Die ST Familie
Der Name "ST" ist offiziell vom verwendeten Motorola
68000 Prozessor abgeleitet, der 16/32Bit organisiert
ist (=Sixteen/Thirtytwo=ST). Eigentlich sollte Ataris
neuer Rechner TT heißen, abgeleitet von
Thirtytwo/Thirtytwo, dem Namen des Prozessors 32032 von National
Semiconductor. Weil die Lieferbarkeit des 32032 nicht gesichert war,
entschloß man sich auf der Basis des zu Recht populären 68000er
aufzubauen, einem Prozessor, der extern "nur" einen 16 Bit breiten Datenbus
zur Verfügung stellt, intern aber mit 32Bit arbeitet. So wurde der Name
dem neuen Prozessor quasi nachträglich angepaßt - der ST entstand.
Der Name TT verschwindet aber nicht aus dem Bewußtsein der Atari-Techniker
- und schon 1985 wird darüber gemunkelt, daß ein
TT in Planung sei. Das der Name "ST" aus den Initialien
von Sam Tramiel, einem Sohn von Jack Tramiel, abgeleitet worden sei, ist
ein Gerücht.
Ursprünglich war ein 130ST, ein 260ST und ein
520ST geplant. Aufgrund rapide sinkender Speicherpreise
entschließt man sich Mitte 1985, nur den 520ST (mit 512KB) herauszubringen.
Nach einem kurzen Intermezzo des 520ST+, einem auf
1024KByte (=1MByte) aufgerüsteten 520er, kommt recht bald der
1040STFM mit 1MByte RAM auf den Markt.
Alle diese ST-Rechner kommen in einem pultförmigen Gehäuse mit
integrierter Tastatur. Der 520ST bzw. ST+ verfügt noch nicht über
ein eingebautes Netzgerät, sondern muß über das "Brikett"
(=ein klobiges Netzteil in Brikettgröße und -Farbe) versorgt werden.
Dieses Brikett ist, wie einiges andere auch, auf den Zeitdruck
zurückzuführen, unter dem Atari zu dieser Zeit gestanden hat. Der
Amiga, Commodores Gegestück, war angekündigt und es war klar, daß
er ganze Reihe Gemeinsamkeiten haben wird (s.
a. Die Amiga-Affäre). Bei der Entwicklung der 1040er hat man etwas
mehr Zeit und integriert das Netzteil, wie von Anfang an vorgesehen, ins
Gehäuse.
Das größte Manko dieser ersten ST-Generation im Pultgehäuse
ist wohl die Tastatur. Da sie ins Gehäuse integriert ist, hängt
sie mit all den Kabeln (Netzkabel, Monitorkabel, 2.Floppy, Druckerkabel,
Festplatte usw.) praktisch fest - ist nicht beweglich.
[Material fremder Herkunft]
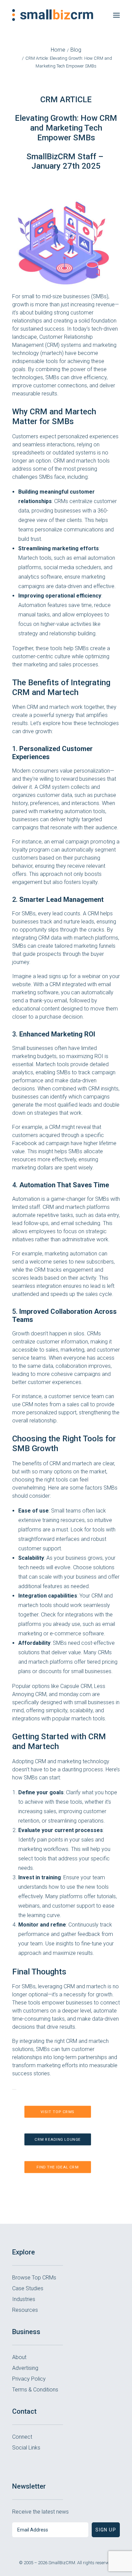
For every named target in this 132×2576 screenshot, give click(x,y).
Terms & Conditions (35, 2389)
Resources (25, 2310)
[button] (116, 15)
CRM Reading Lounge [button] (58, 2139)
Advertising (25, 2368)
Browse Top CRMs (34, 2277)
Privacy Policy (29, 2379)
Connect (22, 2437)
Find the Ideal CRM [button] (58, 2167)
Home (58, 50)
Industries (23, 2299)
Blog (75, 50)
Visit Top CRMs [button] (57, 2112)
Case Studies (27, 2288)
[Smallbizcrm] (52, 15)
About (19, 2357)
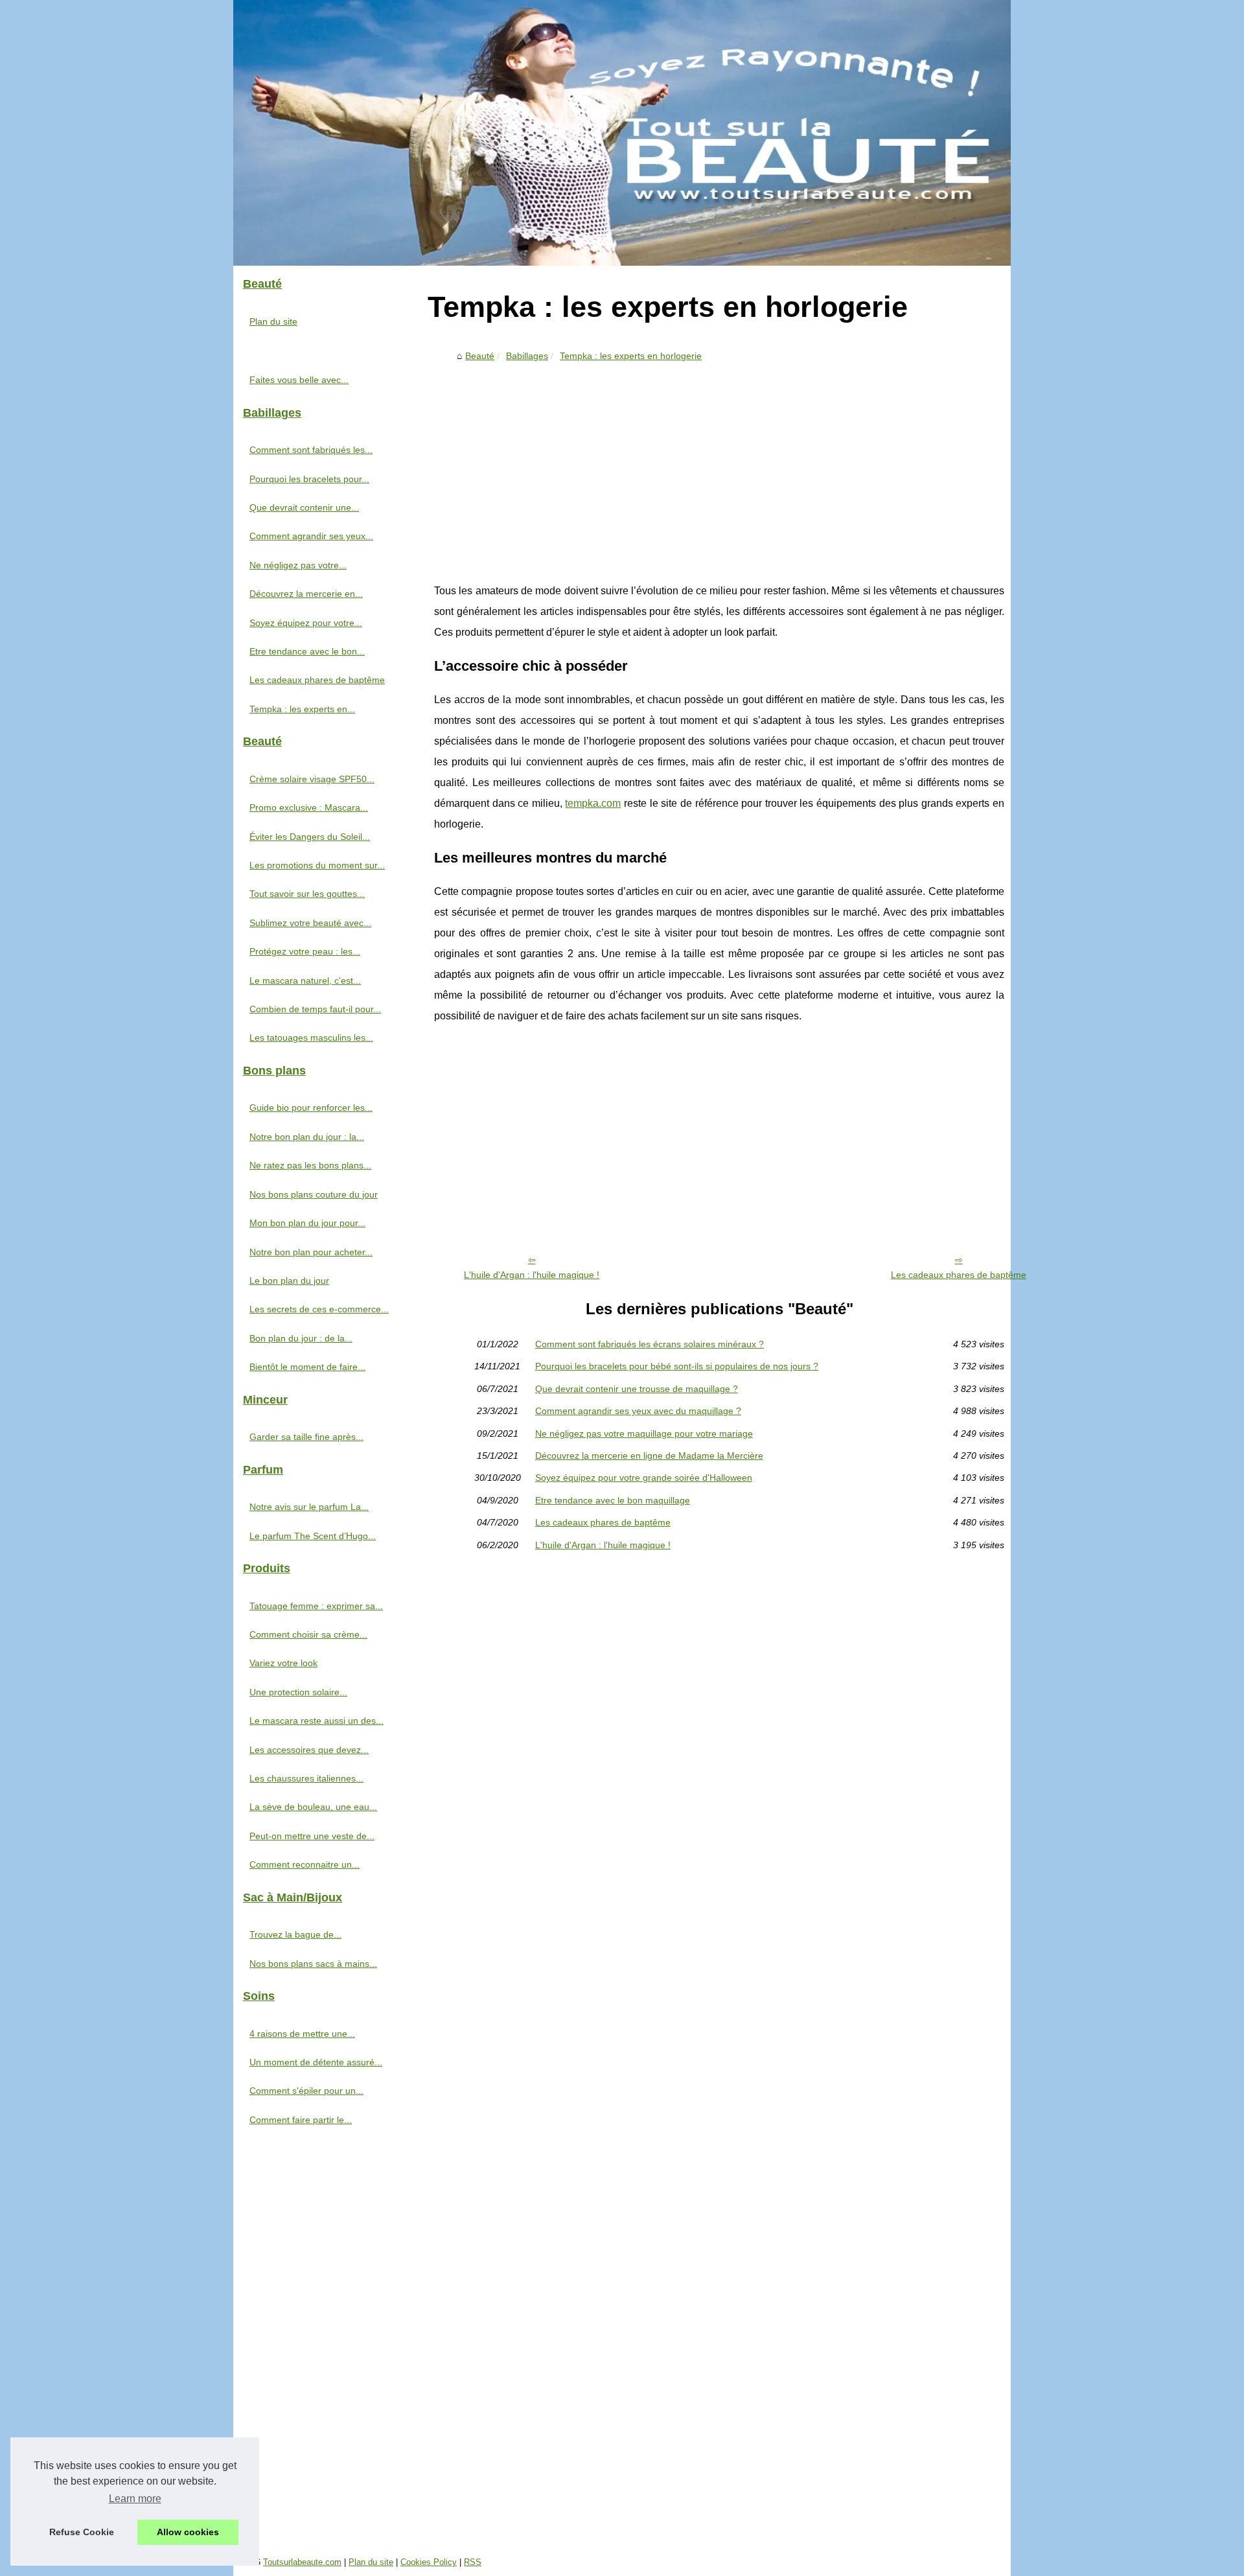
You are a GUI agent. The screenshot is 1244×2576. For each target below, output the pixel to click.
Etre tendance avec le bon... (307, 651)
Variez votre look (283, 1663)
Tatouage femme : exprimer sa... (316, 1606)
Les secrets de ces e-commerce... (319, 1309)
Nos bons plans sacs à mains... (313, 1963)
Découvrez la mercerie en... (306, 593)
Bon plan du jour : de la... (300, 1338)
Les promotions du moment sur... (317, 865)
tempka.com (593, 803)
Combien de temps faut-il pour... (315, 1009)
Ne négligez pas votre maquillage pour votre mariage (644, 1433)
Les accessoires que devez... (309, 1750)
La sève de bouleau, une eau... (313, 1807)
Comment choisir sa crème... (308, 1634)
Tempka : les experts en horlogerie (631, 356)
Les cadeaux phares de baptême (958, 1275)
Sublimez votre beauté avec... (310, 923)
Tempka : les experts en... (302, 709)
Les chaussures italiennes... (306, 1778)
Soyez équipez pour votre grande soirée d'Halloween (643, 1477)
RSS (472, 2562)
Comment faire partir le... (300, 2120)
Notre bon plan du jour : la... (306, 1136)
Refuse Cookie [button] (81, 2532)
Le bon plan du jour (289, 1280)
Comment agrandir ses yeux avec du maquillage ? (638, 1410)
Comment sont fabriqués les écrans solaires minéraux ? (649, 1344)
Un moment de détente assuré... (315, 2062)
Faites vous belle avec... (299, 380)
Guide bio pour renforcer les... (311, 1107)
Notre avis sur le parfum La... (309, 1507)
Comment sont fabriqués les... (311, 450)
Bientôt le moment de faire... (307, 1367)
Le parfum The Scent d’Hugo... (312, 1536)
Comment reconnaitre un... (304, 1864)
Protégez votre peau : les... (304, 951)
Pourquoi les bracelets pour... (309, 479)
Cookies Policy (428, 2562)
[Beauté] (622, 133)
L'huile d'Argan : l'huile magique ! (531, 1275)
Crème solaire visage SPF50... (311, 779)
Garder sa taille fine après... (306, 1437)
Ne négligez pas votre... (298, 565)
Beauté (479, 356)
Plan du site (273, 321)
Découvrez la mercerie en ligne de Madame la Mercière (649, 1455)
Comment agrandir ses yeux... (311, 536)
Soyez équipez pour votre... (305, 623)
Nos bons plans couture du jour (313, 1194)
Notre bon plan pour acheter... (311, 1252)
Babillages (527, 356)
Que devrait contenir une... (304, 507)
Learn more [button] (135, 2498)
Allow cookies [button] (188, 2532)
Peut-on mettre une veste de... (311, 1836)
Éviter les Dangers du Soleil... (309, 836)
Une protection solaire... (298, 1692)
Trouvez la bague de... (295, 1934)
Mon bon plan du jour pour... (307, 1223)
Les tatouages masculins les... (311, 1037)
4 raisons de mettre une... (302, 2033)
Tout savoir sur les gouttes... (307, 893)
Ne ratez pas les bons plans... (310, 1165)
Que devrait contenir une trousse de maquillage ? (636, 1388)
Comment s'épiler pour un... (306, 2090)
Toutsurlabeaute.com (302, 2562)
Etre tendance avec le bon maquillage (612, 1500)
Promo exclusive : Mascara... (308, 807)
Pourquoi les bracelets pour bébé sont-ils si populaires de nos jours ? (676, 1366)
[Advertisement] (719, 464)
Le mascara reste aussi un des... (316, 1720)
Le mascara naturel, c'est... (305, 980)
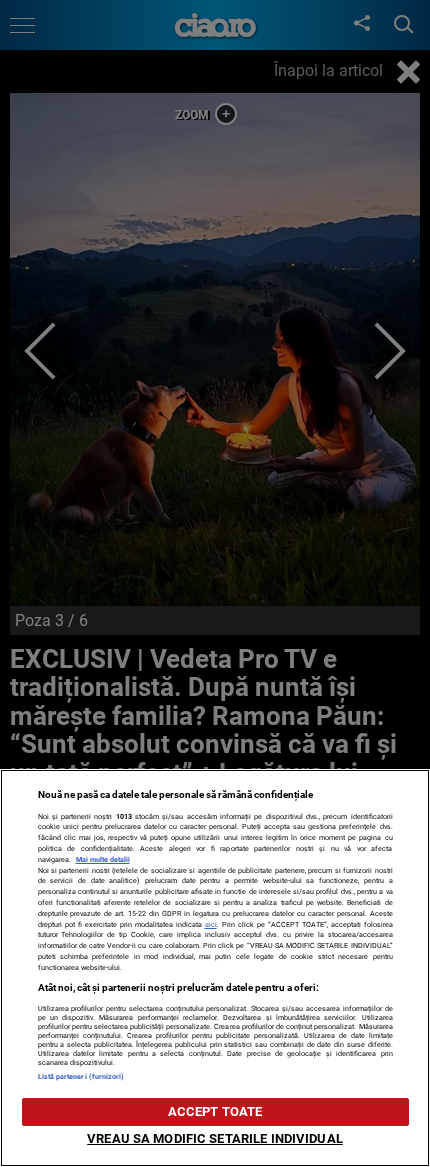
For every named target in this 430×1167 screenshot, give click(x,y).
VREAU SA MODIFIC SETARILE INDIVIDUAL (215, 1138)
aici (211, 924)
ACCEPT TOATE (215, 1111)
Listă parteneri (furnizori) (81, 1076)
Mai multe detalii (103, 859)
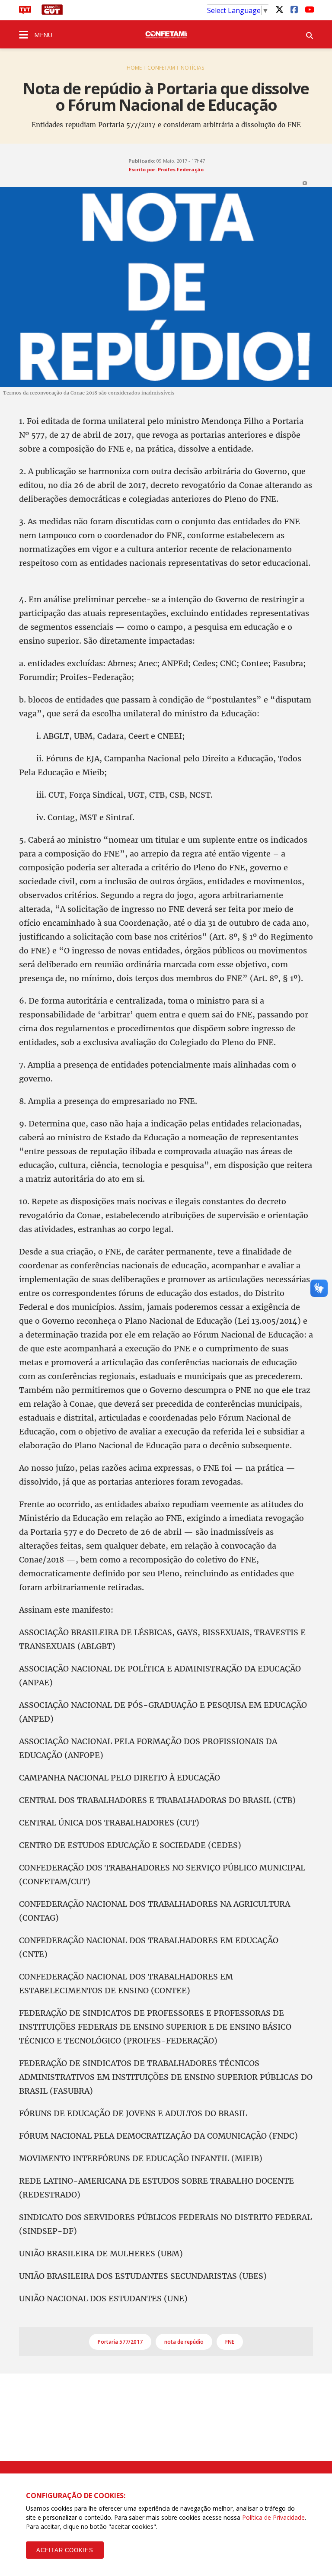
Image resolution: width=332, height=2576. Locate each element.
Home (134, 67)
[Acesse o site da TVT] (25, 12)
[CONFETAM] (166, 34)
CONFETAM (161, 67)
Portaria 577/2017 (120, 2341)
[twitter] (279, 9)
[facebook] (294, 9)
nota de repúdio (184, 2341)
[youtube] (308, 9)
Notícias (192, 67)
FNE (229, 2341)
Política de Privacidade (273, 2517)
Außerdem ist
die Qualität dieser Einbautastatur alles andere als befriedigend: ein
spürbarer Tastendruck fehlt und die Tastenabstände sind so klein,
daß man sich leicht vertippt. Ataris
Versäumnisse werden alsbald von Dritten behoben, aber auch Atari
nimmt sich diesem Problem an.
So wundert es nicht, das Atari alsbald den Mega ST
vorstellt. Wichtigster Unterschied: eine abgesetzte Tastatur von brauchbarer
Qualität. Außerdem gibt's auf Wunsch auch eine
Festplatte im gleichartigen Gehäuse zum
stapeln dazu - wichtig, um auch professionellen Anspüchen genügen
zu können. Festplatten sind noch sehr teuer und (noch) nicht zwingend
erforderlich. So ist die Stapel-Lösung wirklich gut durchdacht und auch
optisch ansprechend gelöst.
Apropos professionelle Ansprüche: der Mega ST kommt auch mit mehr Speicher
daher; mit 1, 2 oder gar 4MByte RAM. Letztere sind vor allem für den
DTP-Bereich (Desktop Publishing) wichtig, auf den
Atari klar abzielt. Auch der im Mega erstmals vorhandene Megabus, ein Steckplatz
insbesondere für Grafikkarten, geht in die selbe Richtung.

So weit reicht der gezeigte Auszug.